SC: What advice or tools do you typically give to students you are mentoring?
AK: The best mentoring I have received has been tailored to my unique circumstances, so I try to provide individualized advice to every mentee I take on. This process involves a combination of active listening, reflecting on personal experience when I was at their stage, and reflecting on the experience of my peers whose situations best align with the mentees. Common themes are: Is medicine right for me? Should I pursue an M.D. vs. other options of practicing clinical medicine? What’s a research-based career look like? etc… and for these questions, there really is no one size fits all. My general advice is to 1) recognize that there are many ways to practice clinical medicine and make a difference in people’s lives and 2) recognize that it is becoming increasingly common for people to take years off between undergraduate studies and medical school to prepare their application and make sure they know what they are getting into. Accepting these two pearls helps significantly in relieving some of the anxiety of the medical school admissions process.
SC: What do you find rewarding and challenging about mentoring?
AK: It is incredibly rewarding to see your mentees thrive. The goal of every mentor should be to see their mentees accomplish things that they themselves could never do, and I am proud to say several of my mentees have and continue to do awe-inspiring things. The most challenging part of mentoring is that the medical field is incredibly competitive, and many students do ultimately transition to a different career path. But with great challenges also comes great opportunity, and some of the most critical mentoring can occur when someone’s career is pivoting.
SC: Aside from mentoring individual students, how else are you involved? (GCI mentoring, events, etc.)
AK: I feel as though the biggest impacts are made with attention at the individual level, however, group mentorship is still a powerful tool and can be very meaningful.
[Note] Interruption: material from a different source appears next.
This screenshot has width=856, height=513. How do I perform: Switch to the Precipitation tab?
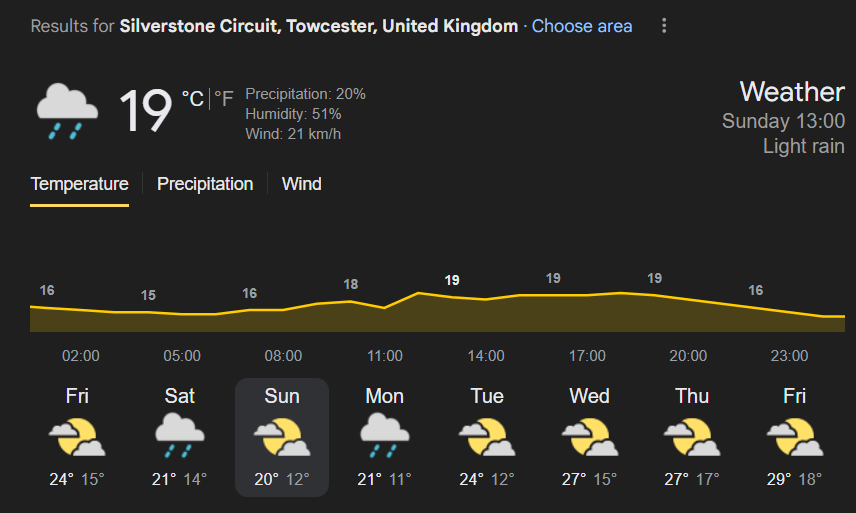pyautogui.click(x=205, y=184)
In the past, I have hosted sessions for Chapman AMSA on the medical school admissions process and spoken to high school and college students in CHOC’s medical intelligence and innovations (MI3) internship. More recently, I have been involved in mentoring a group for Chapman’s Grand Challenges Initiative which has proved to be an interesting opportunity to have continuity with students that are early in their undergraduate years. I find these types of group mentorship sessions are great times to pinpoint students that could benefit from more individual guidance, especially as my peer group has all graduated from Chapman.
SC: What continues to inspire you to be an active alum?
AK: As I mentioned before, Chapman has done a great deal for my family and the foundation of my career and for that I feel a debt of gratitude. Being able to help Chapman students achieve their goals is a powerful way to give back, and the reward of being part of your mentee’s success is reward in and of itself.